奈良

不比等

古都奈良・修学旅行と世界遺産の街(その1443)

2020-08-05 08:15:00 | 奈良・不比等

北円堂を知らずして奈良の歴史は語れない

「大阪~都市の記憶を掘り起こす(加藤政洋著・ちくま新書2019刊)」を読んだ。加藤政洋(かとうまさひろ1972生れ)氏は、富山大学(人文学部)卒、大阪市大大学院(文学研究科)博士課程修了、博士(文学)。専門は人文地理学。現在は立命館大学(文学部)教員。------

この本の章立ては次の通り。“路地と横丁の都市空間”、“大阪南北考”、“ラビリンスの地下街”、“商都のトポロジー”、“葦の地方へ”、“ミナミの深層空間”、“大阪1990”、“界隈の解体”-----

表紙の帯解説に執筆動機が書かれている。本書はこの10年間に大阪の街を歩きながら感じたこと、考えたことを元にして、現代都市としての大阪を特徴付ける場所と空間について、明治期以降の歴史性を踏まえて叙述するものである。-------

“大阪万博2025”に備えて、地理学者から見た“大阪”を新書に纏めた希少な本である。大阪北部方面の発展に寄与した“大阪万博1970”に関連する話は除外されているようであり、寧ろ、大阪南部方面の歴史を交えた話が多く書かれている。
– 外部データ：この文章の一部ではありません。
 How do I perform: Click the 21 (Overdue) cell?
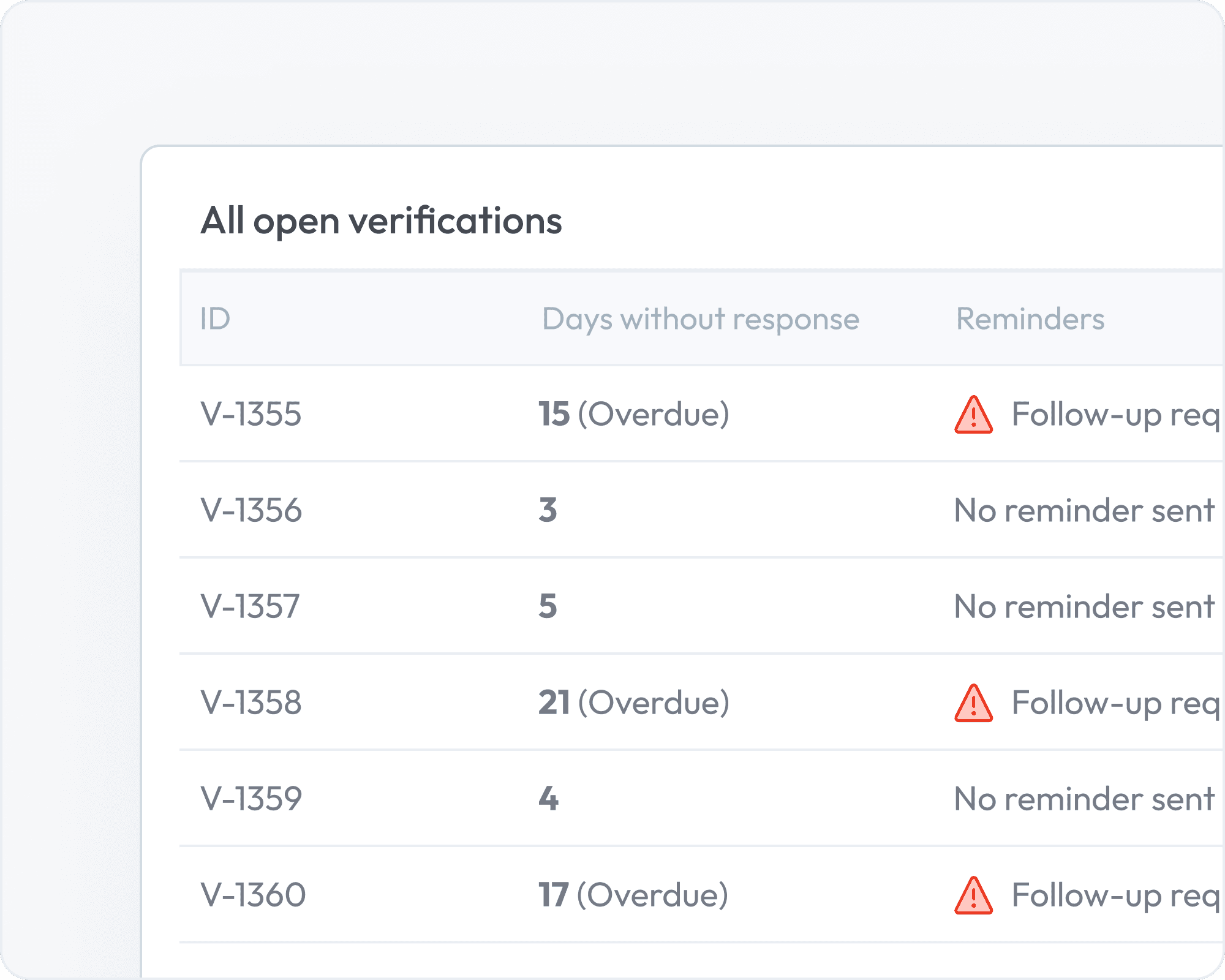pos(634,703)
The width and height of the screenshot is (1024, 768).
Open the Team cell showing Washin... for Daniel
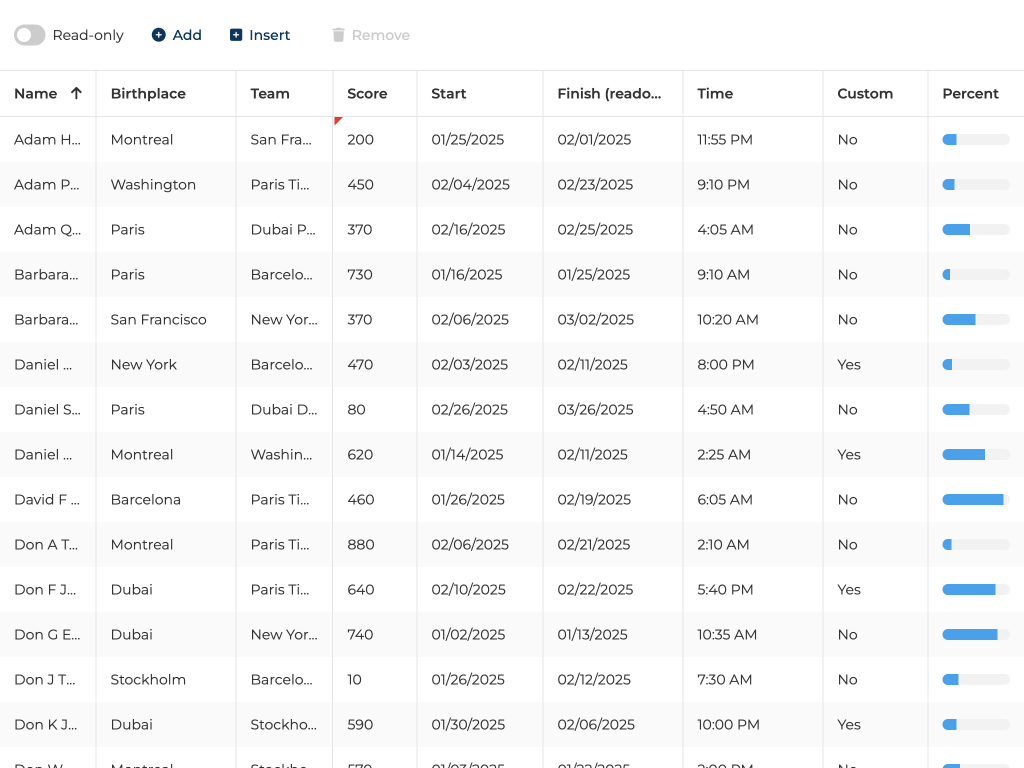[282, 454]
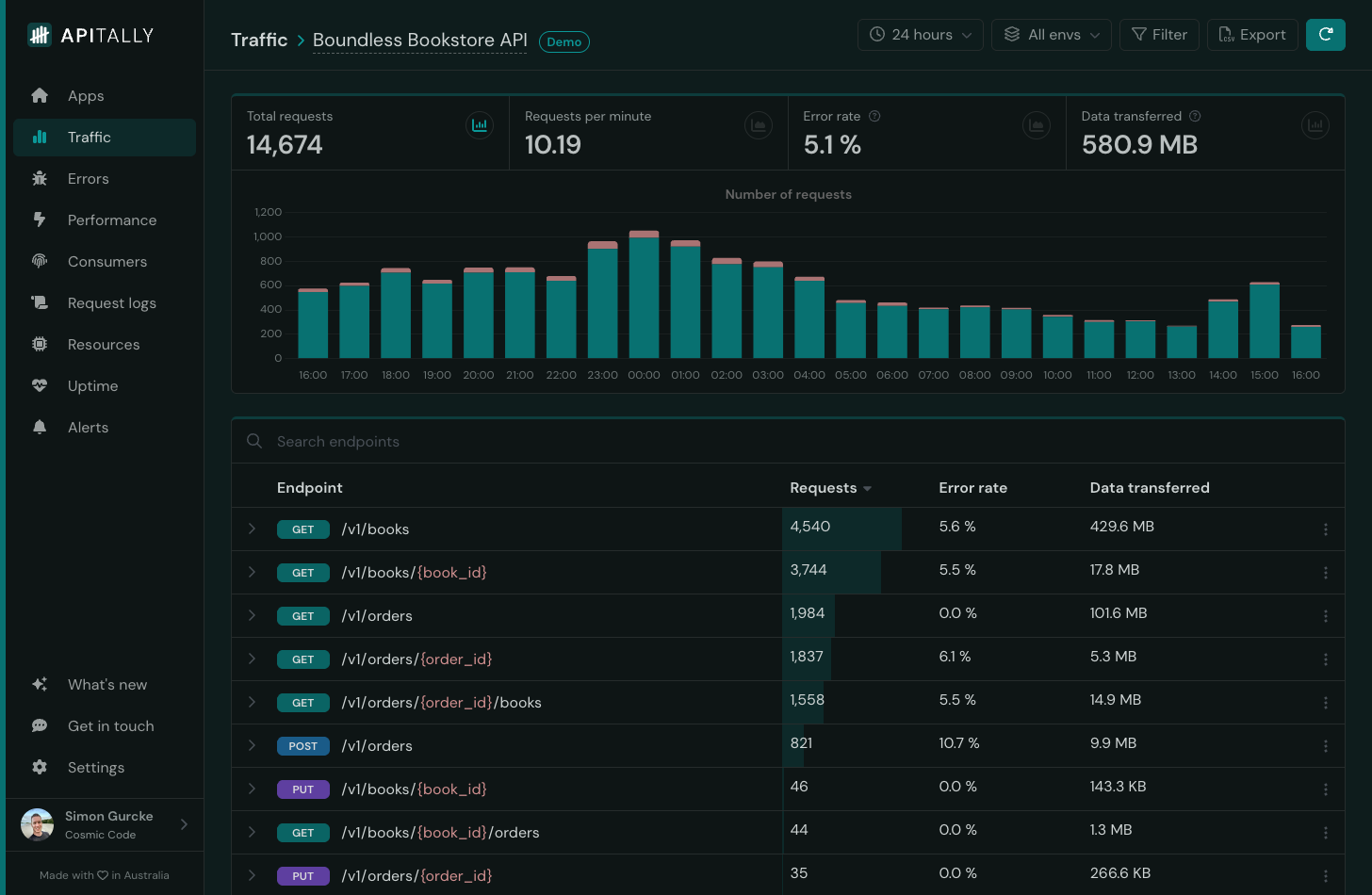Toggle the chart view on Requests per minute card

point(759,124)
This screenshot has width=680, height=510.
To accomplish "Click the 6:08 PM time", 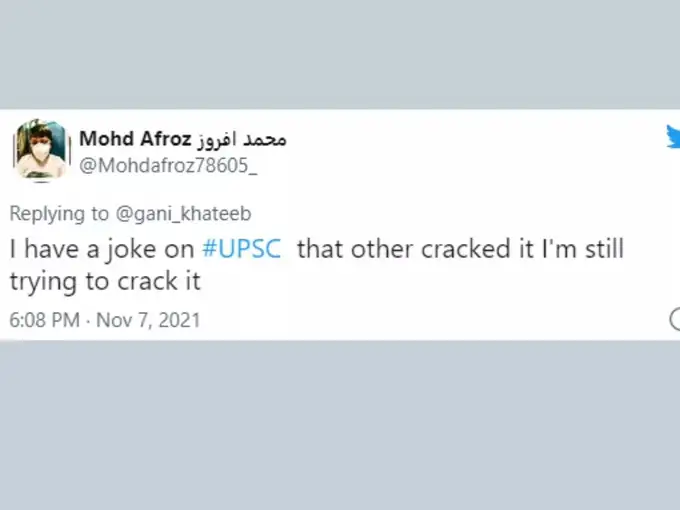I will coord(43,320).
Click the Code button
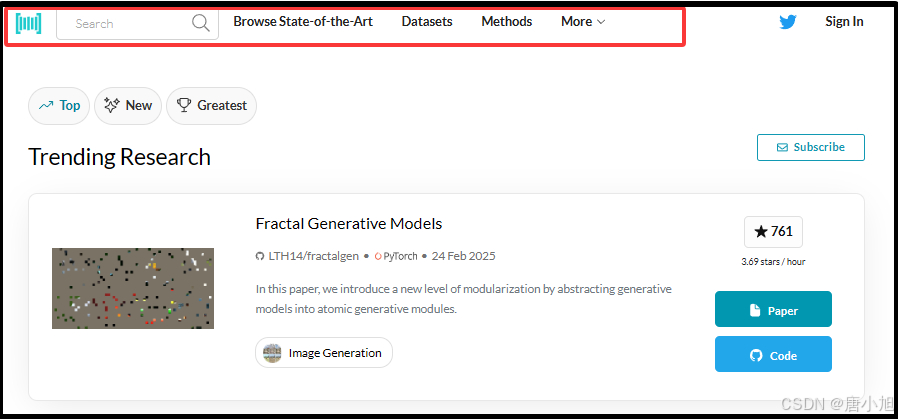The width and height of the screenshot is (898, 419). [773, 355]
もっと言えば、江戸期から引き継いだ大阪市域の町の形成が詳しく論じられている。大阪市域のコアな歴史を知らない現在の“大大阪”に住み“大阪都構想”を目指す大阪府民に向けても、過去の大阪の偉大な歴史を地理的観点から解き明かしてくれるのである。-----

大大阪が日本の第2の首都として、未来に向けて発展の道を歩む際の、1里塚としての役割を果たしたいとの思いが、加藤政洋氏の脳裏にはあるのであろう。東京も面白いが、大阪も中々に面白いのだ。文系の学問の有用性が話題となるのだが、人文地理学の社会に果たす役割がとてもよく分かる気がする本である。この本の白眉は、大阪市が1990からの30年間で行ってきた都市計画の顛末/評価であり、先の轍は踏むなとも書いているように思えた。